▶ [YOUR TASK] Copy nothing but the lines below running from the line containing "Task: Click the plus icon to add server" through the line containing "The image size is (678, 519).", both end lines included.

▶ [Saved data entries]
--- START ---
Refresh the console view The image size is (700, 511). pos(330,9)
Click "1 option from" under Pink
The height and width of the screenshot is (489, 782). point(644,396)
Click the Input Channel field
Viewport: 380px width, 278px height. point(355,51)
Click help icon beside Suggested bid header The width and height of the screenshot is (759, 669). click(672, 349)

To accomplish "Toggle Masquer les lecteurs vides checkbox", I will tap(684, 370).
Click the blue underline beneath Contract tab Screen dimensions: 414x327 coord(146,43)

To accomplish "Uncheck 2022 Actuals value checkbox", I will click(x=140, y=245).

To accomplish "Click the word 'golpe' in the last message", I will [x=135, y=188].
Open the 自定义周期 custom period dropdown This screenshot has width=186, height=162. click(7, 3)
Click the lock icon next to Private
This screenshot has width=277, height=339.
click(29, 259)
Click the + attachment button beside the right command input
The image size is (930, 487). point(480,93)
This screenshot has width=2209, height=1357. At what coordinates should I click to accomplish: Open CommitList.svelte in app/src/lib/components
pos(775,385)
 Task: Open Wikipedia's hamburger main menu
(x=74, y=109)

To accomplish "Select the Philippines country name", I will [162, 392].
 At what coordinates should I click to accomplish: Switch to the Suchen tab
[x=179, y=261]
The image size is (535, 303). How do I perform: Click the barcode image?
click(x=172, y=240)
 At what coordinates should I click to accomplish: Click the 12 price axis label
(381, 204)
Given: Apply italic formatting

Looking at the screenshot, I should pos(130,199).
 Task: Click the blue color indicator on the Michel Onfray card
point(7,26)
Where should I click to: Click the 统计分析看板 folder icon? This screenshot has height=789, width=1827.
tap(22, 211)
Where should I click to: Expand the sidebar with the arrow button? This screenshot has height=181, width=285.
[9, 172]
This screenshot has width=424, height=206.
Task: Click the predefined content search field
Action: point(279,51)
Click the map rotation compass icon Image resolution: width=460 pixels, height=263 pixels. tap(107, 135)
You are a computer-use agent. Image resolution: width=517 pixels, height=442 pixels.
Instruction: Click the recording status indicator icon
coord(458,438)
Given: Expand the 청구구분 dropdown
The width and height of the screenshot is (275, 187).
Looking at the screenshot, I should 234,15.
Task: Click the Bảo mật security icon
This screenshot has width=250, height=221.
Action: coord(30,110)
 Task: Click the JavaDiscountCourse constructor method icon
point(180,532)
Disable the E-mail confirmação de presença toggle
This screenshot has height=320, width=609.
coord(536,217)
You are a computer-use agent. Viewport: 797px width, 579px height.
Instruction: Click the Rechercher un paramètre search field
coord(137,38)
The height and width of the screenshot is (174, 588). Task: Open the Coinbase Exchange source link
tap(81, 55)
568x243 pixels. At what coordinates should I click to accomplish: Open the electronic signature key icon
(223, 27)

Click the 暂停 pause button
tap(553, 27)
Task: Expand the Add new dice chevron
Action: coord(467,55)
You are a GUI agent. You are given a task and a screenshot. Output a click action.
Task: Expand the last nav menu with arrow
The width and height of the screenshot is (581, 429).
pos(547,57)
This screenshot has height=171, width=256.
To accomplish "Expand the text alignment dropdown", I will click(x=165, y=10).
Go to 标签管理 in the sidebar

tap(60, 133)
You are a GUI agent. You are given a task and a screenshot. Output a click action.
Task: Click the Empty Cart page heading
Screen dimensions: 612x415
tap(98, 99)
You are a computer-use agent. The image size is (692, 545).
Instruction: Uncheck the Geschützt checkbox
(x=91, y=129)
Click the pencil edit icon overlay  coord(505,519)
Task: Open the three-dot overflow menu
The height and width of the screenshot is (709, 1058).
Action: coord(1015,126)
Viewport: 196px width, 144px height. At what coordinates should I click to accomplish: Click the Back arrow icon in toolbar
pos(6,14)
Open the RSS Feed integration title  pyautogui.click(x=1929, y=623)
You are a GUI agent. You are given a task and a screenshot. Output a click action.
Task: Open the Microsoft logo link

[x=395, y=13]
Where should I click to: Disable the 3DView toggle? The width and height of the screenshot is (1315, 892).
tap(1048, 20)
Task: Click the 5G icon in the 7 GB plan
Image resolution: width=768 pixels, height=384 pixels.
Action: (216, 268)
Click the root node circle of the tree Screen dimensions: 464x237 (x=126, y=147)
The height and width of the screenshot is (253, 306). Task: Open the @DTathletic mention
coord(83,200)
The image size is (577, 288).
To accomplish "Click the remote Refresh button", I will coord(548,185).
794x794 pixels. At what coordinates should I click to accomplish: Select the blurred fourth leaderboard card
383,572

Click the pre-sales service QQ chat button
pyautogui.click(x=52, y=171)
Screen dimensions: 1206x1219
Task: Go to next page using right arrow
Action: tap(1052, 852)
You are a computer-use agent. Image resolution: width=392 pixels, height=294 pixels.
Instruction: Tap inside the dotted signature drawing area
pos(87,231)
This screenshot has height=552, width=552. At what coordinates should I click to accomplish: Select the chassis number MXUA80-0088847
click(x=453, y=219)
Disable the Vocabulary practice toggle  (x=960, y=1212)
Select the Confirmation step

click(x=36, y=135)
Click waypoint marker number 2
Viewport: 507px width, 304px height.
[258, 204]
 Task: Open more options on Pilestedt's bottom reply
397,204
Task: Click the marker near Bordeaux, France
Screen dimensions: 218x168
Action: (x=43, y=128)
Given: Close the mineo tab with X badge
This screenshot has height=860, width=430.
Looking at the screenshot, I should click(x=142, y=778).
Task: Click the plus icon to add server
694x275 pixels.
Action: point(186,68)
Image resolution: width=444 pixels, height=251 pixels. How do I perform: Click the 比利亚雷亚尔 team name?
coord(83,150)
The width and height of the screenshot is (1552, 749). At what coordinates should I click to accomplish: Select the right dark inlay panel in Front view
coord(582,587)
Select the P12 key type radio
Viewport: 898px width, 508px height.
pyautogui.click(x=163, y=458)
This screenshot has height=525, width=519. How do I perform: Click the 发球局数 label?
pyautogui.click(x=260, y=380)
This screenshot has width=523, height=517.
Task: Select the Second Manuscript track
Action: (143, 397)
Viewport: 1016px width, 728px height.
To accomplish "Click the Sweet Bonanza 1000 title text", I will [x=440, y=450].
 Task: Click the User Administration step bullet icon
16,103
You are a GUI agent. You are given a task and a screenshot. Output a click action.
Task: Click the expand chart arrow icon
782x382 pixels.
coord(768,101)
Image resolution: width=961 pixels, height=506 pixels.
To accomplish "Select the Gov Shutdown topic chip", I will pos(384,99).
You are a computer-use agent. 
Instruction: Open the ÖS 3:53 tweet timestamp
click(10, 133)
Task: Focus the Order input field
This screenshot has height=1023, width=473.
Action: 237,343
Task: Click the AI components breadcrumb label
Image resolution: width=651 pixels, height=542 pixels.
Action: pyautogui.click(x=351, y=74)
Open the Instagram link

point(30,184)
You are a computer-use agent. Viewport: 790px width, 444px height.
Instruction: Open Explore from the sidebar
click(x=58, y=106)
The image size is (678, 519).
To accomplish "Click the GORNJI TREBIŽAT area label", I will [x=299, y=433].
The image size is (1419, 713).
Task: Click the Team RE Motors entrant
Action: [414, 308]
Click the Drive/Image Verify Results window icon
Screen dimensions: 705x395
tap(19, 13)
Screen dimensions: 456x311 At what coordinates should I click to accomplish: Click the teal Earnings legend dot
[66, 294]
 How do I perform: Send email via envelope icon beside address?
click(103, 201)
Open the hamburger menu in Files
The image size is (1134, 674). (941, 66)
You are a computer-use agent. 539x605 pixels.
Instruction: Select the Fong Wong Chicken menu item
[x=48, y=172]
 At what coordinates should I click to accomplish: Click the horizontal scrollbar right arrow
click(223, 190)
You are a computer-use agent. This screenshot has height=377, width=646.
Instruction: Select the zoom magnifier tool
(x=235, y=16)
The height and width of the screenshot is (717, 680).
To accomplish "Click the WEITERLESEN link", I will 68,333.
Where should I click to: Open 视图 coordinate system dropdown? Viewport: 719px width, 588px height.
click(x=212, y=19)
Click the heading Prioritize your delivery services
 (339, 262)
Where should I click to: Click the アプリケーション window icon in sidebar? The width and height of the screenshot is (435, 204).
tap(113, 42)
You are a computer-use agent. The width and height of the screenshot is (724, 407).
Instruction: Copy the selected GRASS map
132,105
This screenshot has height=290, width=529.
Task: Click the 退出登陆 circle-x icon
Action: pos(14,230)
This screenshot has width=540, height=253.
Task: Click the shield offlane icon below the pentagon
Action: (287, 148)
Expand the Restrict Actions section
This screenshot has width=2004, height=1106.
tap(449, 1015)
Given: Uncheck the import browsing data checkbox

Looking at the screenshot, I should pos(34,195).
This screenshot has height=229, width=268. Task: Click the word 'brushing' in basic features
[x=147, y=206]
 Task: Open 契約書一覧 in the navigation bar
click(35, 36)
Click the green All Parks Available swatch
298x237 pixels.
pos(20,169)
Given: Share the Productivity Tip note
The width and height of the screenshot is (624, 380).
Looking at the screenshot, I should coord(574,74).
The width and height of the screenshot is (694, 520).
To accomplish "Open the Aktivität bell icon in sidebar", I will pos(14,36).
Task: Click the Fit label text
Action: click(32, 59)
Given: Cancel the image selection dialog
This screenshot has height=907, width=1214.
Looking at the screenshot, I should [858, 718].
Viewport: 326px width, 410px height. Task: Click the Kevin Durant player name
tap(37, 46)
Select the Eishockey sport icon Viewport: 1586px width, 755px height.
--- END ---
▶ [TASK ANSWER]
Task: Click the plus icon to add server
694x275 pixels.
Action: point(186,68)
Image resolution: width=444 pixels, height=251 pixels. How do I perform: Click the 比利亚雷亚尔 team name?
coord(83,150)
The width and height of the screenshot is (1552, 749). At what coordinates should I click to accomplish: Select the right dark inlay panel in Front view
coord(582,587)
Select the P12 key type radio
Viewport: 898px width, 508px height.
pyautogui.click(x=163, y=458)
This screenshot has height=525, width=519. How do I perform: Click the 发球局数 label?
pyautogui.click(x=260, y=380)
This screenshot has width=523, height=517.
Task: Select the Second Manuscript track
Action: (143, 397)
Viewport: 1016px width, 728px height.
To accomplish "Click the Sweet Bonanza 1000 title text", I will [x=440, y=450].
 Task: Click the User Administration step bullet icon
16,103
You are a GUI agent. You are given a task and a screenshot. Output a click action.
Task: Click the expand chart arrow icon
782x382 pixels.
coord(768,101)
Image resolution: width=961 pixels, height=506 pixels.
To accomplish "Select the Gov Shutdown topic chip", I will pos(384,99).
You are a computer-use agent. 
Instruction: Open the ÖS 3:53 tweet timestamp
click(10, 133)
Task: Focus the Order input field
This screenshot has height=1023, width=473.
Action: 237,343
Task: Click the AI components breadcrumb label
Image resolution: width=651 pixels, height=542 pixels.
Action: pyautogui.click(x=351, y=74)
Open the Instagram link

point(30,184)
You are a computer-use agent. Viewport: 790px width, 444px height.
Instruction: Open Explore from the sidebar
click(x=58, y=106)
The image size is (678, 519).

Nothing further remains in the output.